西之園上実様の「急がば回れ、そして王道の意味を知る。」を読ませていただきました。
最新話まで読ませていただいたのですが、読み飛ばし、解釈ミスなどがありましたらすみません。また、審査員でも作家でもない素人の意見ですので、「ふーん」程度に聞いてもらえればと思います。
あらすじを説明すると、絵が好きすぎる色の天才であり絵描きの女性(静)と、家族経営の会社で従業員として働く、将来のことはあまり考えていない男性(余裕)という2人が主人公。二人の物語は時に交わりつつ交互に進み、女性サイドでは画家としての成長と才能、男性サイドでは車について、そして「白の世界」と「灰色の世界」について描かれていく。
以下は技術的な指摘ではなく「私(浅川)個人の趣味と主観による感想」と理解した上でお読みいただければと思います。
まず、最初の感想としては語りが独特。ちょっと難解。しかし読み進めるうちに、これは文学作品だと理解しました。独特な言い回しが多用されますが、それは出そうと思って出せるものではありません。才能だと思いました。
絵と車、夢と人生、そして仕事と恋。主人公二人の物語が交互に展開されるが、これは良い面もありつつ、こまめに切り替わるので少し疲れました。WEB小説の特徴として、1話あたりの字数が制限され、2千~3千字で強制的に話を切らなければならないというのがあると思っているのですが、その特徴を利用しているとも言えますし、少し振り回されている感じもします。交互だと時系列がわかりやすいので、その点は良かったです。
最初は主人公2人の独特な思考回路と口調になれるのに時間がかかりました。しかも交互に登場人物が切り替わるのが、難しさを加速させます。

> [記録データ]
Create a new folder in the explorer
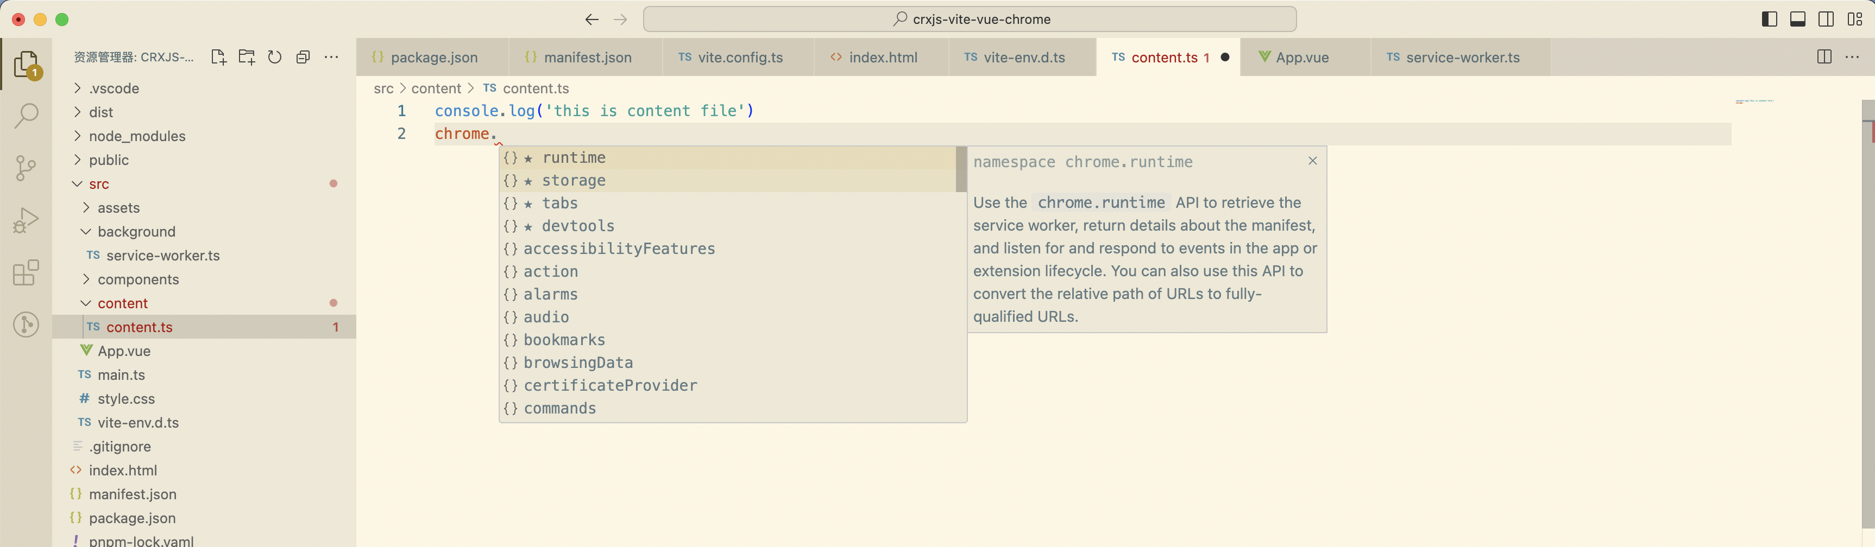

> [作業内容] 上に示したWeb小説の感想文を、最後の文の直後から書き継いでください。

> [出力結果]
しかし、物語が動き始めると徐々にキャラクターが定着し始めて会話も入ってくるようになりました。自分は12話ぐらいから面白いと思い始めました。逆に言えば、入ってくるまでにそのぐらいかかります。
環境描写や人物描写も適切、特に車と絵画に関する知識と描写が深くて一切知識のない読者にもその分野の内容がわかりやすいと感じました。
あとサブキャラたちも良いですね。みんないいやつなんですよ。
他に気になった点を挙げるとすれば、作者の持つビジョンに時々文字が追い付いていない場面がある気がします。
シンプルに言うと、描写はあるけど説明はないシーンが時折あるように思いました。あえて多くを語りすぎないように配慮されているんだと思いますし、それは作風とも合っていて間違いではないのですが、読解力を試されている感じがします。何度か読み直し、時に振り返りながらかみ砕き、咀嚼するように読む。そんな感覚でした。
総評
実写向きの内容だと思いました。
今まで読んでこなかったジャンルですが、40話ぐらいから続きが気になって仕方がない。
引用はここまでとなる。